Those trends continued on her next three albums. The writing on Água e Luz is a little stronger—or maybe there are just more upbeat songs that give her guitar a chance to shine. Tardes Cariocas finds a nice balance, and includes the ambitious “Baracumbara”, but, a couple of nice songs aside, Saudade do Futuro sounds like she’s running out of steam. Or maybe she had just used up the store of songs she worked on in the ’70s. Either way she needed a change of pace.

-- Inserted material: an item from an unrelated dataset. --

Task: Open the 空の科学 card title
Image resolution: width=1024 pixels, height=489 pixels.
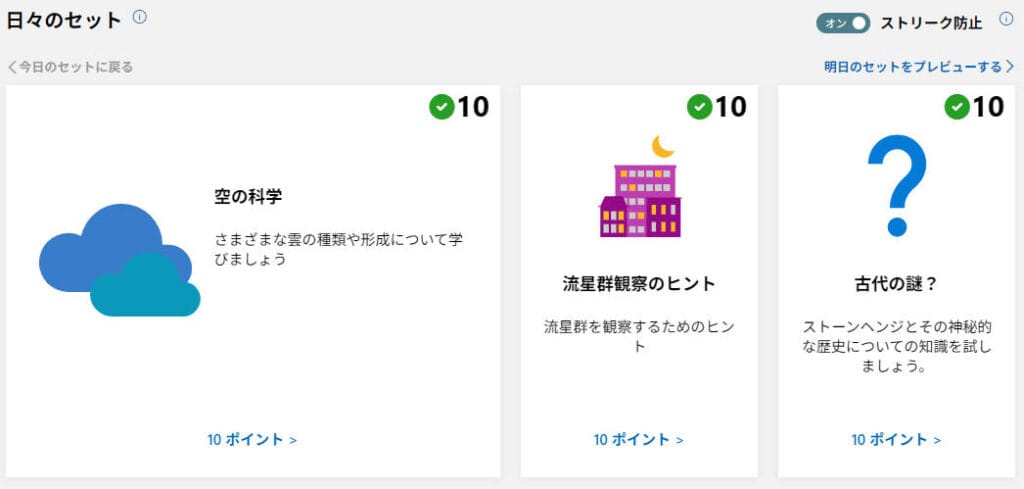Action: pos(248,197)
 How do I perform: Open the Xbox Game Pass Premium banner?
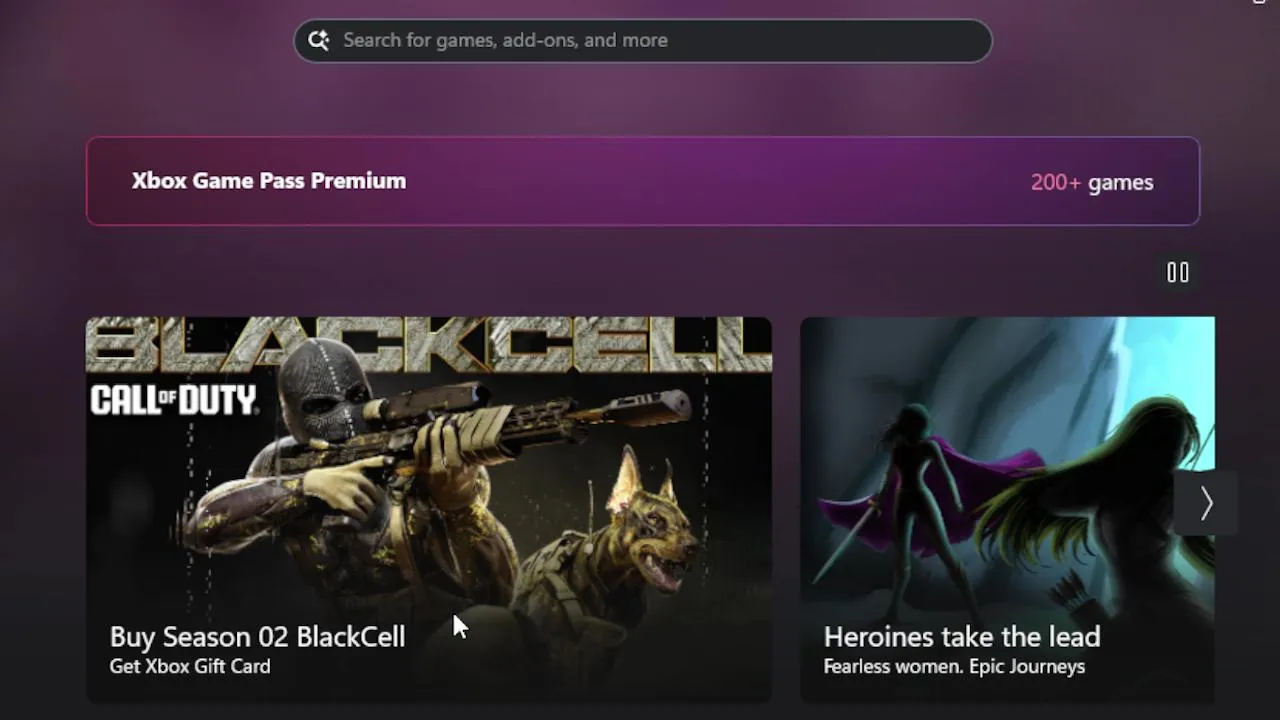pyautogui.click(x=643, y=181)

Interest in Joyce’s music surged in the mid-’90s thanks to some use of her songs by DJs in clubs in the UK. British label Mr. Bongo released a summary of the albums above (plus one later track) as The Essential Joyce. The shelved albums were not represented, but it included tracks from the 1971 EP, the Nelson Angelo collaboration, Passarinho Urbano and her first four albums of the ’80s. Since much of this is worth owning anyway, you might wonder about the value of this collection, but as a listen it’s fantastic, and grabs just the right tracks from her weaker albums of the period.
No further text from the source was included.